I find Darnell"s misconduct very serious and wish to impress upon him that physical and verbal threats against students and staff are grossly inappropriate and will not be tolerated in a school setting. Indeed, such misconduct merits significant punishment. However, after carefully reviewing the record before me, I do not find the circumstances presented extreme enough to warrant Darnell's permanent suspension from school. Although Darnell has been suspended in the past, none of those suspensions exceeded five days. Because I find that a permanent suspension is excessive even after considering Darnell"s disciplinary record, I will substitute my judgment for respondent"s and direct that the suspension conclude at the end of the 2000-01 school year. I believe this penalty is sufficient to impress upon Darnell the seriousness of his previous misconduct and hope it will pursuade him to profitably use this opportunity to return to school to earn his high school diploma. Future proven serious misconduct may indeed warrant a permanent suspension.

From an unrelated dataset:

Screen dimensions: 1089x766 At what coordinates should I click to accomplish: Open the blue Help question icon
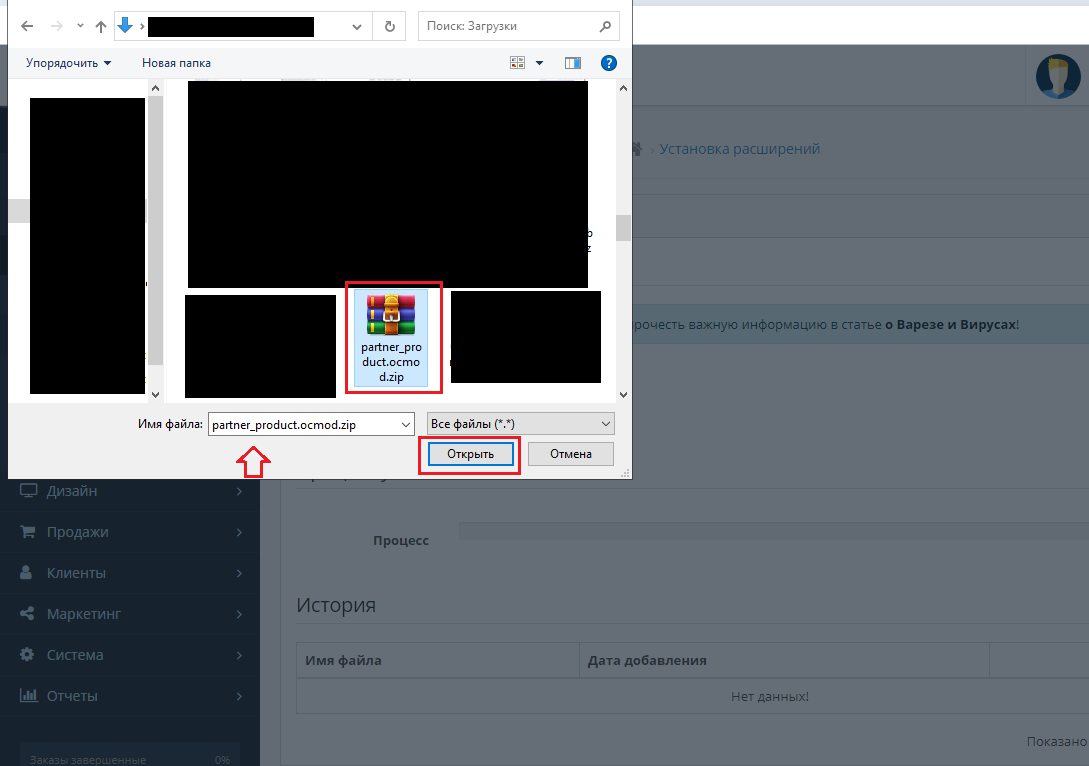608,63
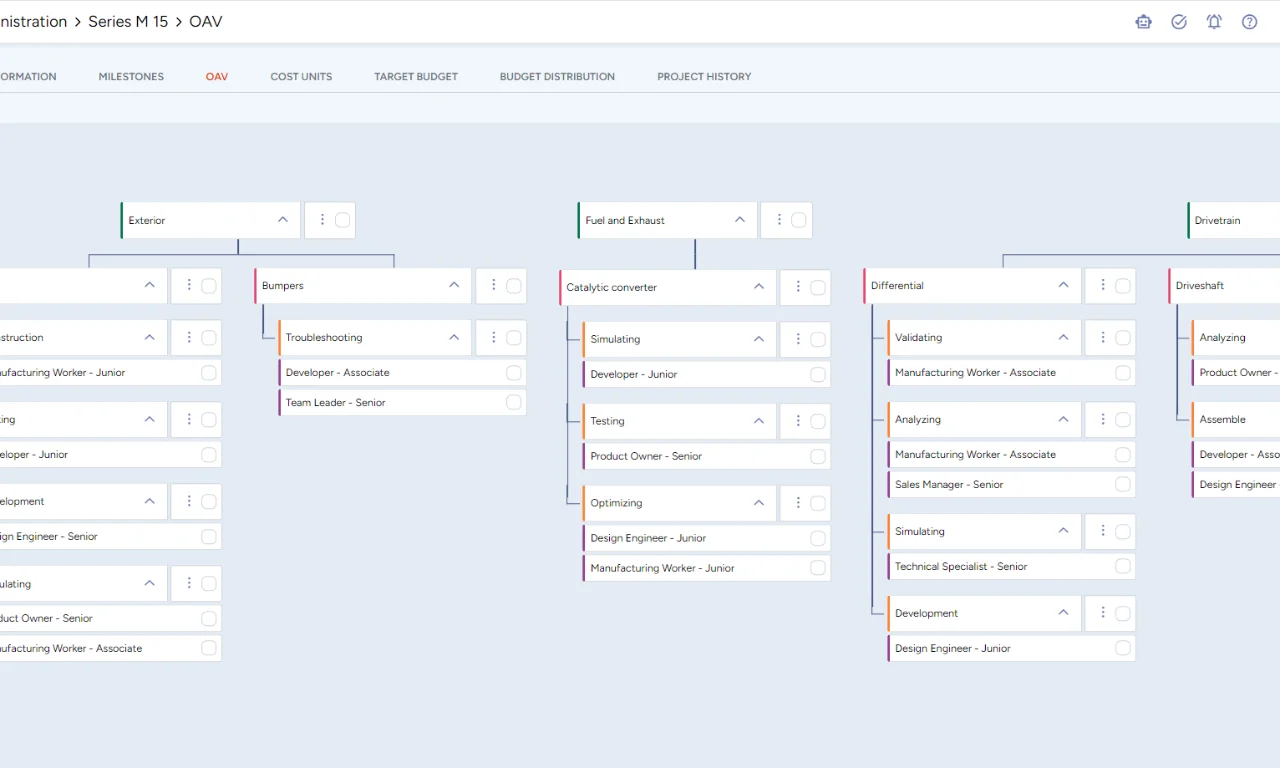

In light of this disposition, I decline to address the parties" remaining contentions.

 

THE APPEAL IS SUSTAINED TO THE EXTENT INDICATED.

 

IT IS ORDERED that respondent admit petitioner"s son to the schools of the district at the commencement of the 2001-02 school year.

 

IT IS FURTHER ORDERED that respondent remove any reference to the suspensions of January 7, 1999 and May 11, 2000 from Darnell"s disciplinary record.